Em casa, amedrontado com tudo, eu me sentei na cozinha e fiquei ouvindo a gritaria, entremeada pelo cantochão interminável: “Eu confio em Nosso Senhor/ com fé, esperança e amor...”

Na terceira vez que eu me dei de cara com a morte, eu tinha de sete para oito anos. Aí meu pai já tinha vendido a casa na cidade e nós havíamos nos mudado para uma propriedade rural do meu avô. Eu estava no primeiro ano, numa escolinha que ficava num distrito, a três quilômetros de distância, que eu percorria a pé todos os dias, acompanhado pelos primos e por outras crianças das propriedades vizinhas. Havia na nossa sala uma garota cujo nome não me recordo mais. No entanto, como era muito magra, ganhou o apelido de Saracura. Um dia, alguém chegou à porta da sala de aula e perguntou por ela. Faz 40 anos que isso aconteceu, mas eu nunca vou me esquecer da garotinha de corpo mirrado, cabelinho curto, preto e liso, camisa branca e pequena saia azul, que se sentava na última carteira da primeira fila à direita. Nem vou me esquecer da forma como ela se levantou e, entre soluços que pareciam trazer toda a dor do mundo, encontrou forças para ajeitar o caderno, o lápis, a borracha, a cartilha e a régua numa sacolinha de pano. Depois, tremendo entre gemidos, saiu de cabeça baixa ao encontro daquela pessoa que acabara de servir como emissário do anjo da morte. Ninguém de nós fez qualquer coisa para consolar aquela pobrezinha, pois não sabíamos o que fazer ou dizer. Nem mesmo a professora, que já se desmanchava em soluços lá no seu canto. Só depois de ela se recompor, fomos saber que a mãe de Saracura acabara de morrer.

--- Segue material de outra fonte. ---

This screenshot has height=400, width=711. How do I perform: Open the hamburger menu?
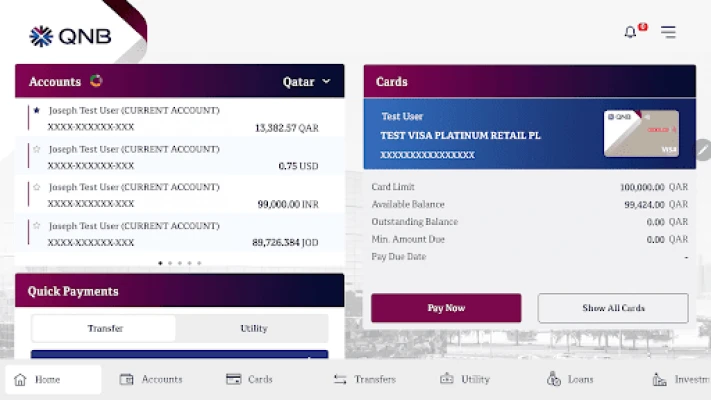coord(668,32)
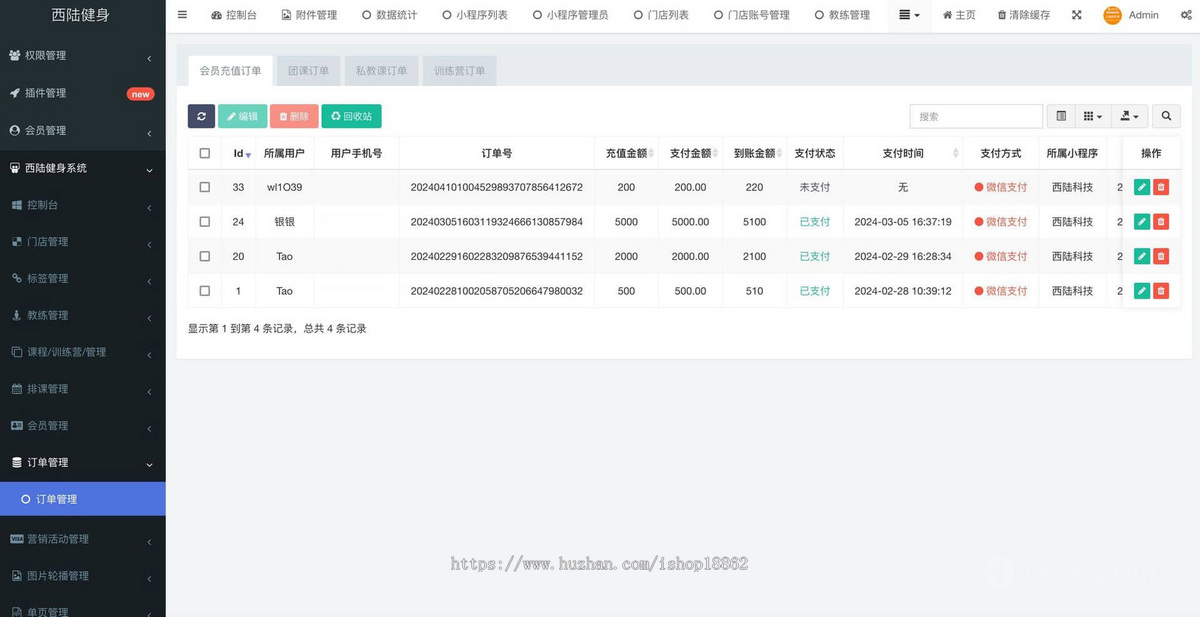Enter fullscreen via the expand arrows icon

(x=1076, y=15)
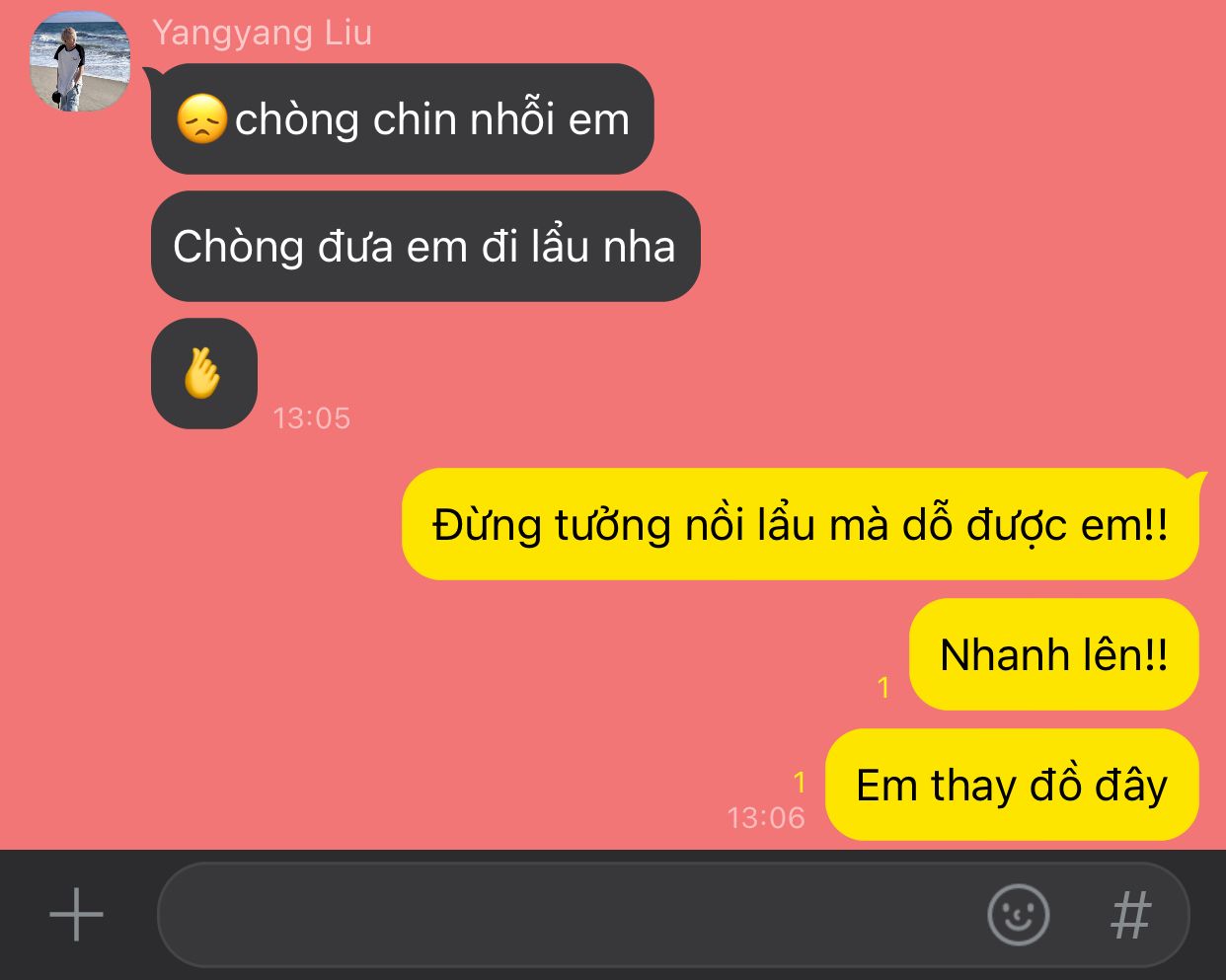
Task: Tap the finger heart emoji message
Action: coord(204,374)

Desde então, tenho me deparado muitas vezes com a morte. Ela tem vindo buscar gente da família, amigos, velhos e novos conhecidos, outros nem tanto. Às vezes, quando perco o sono, fico pensando em Elizabete ou na pequena Saracura. Estarão vivas? Como lidaram com a morte desde então? Como eu teria me saído se estivesse no lugar delas, sendo golpeado tão cedo e de forma tão cruel e implacável? Pelo menos é mais fácil aceitar que também eu e a morte temos um encontro marcado. Hoje à tarde, amanhã cedo, daqui a dez ou trinta anos, quem saberá ao certo? Só o que eu sei é que ela me espreita na sombra, como um cachorro louco - cruel, infalível, inexorável.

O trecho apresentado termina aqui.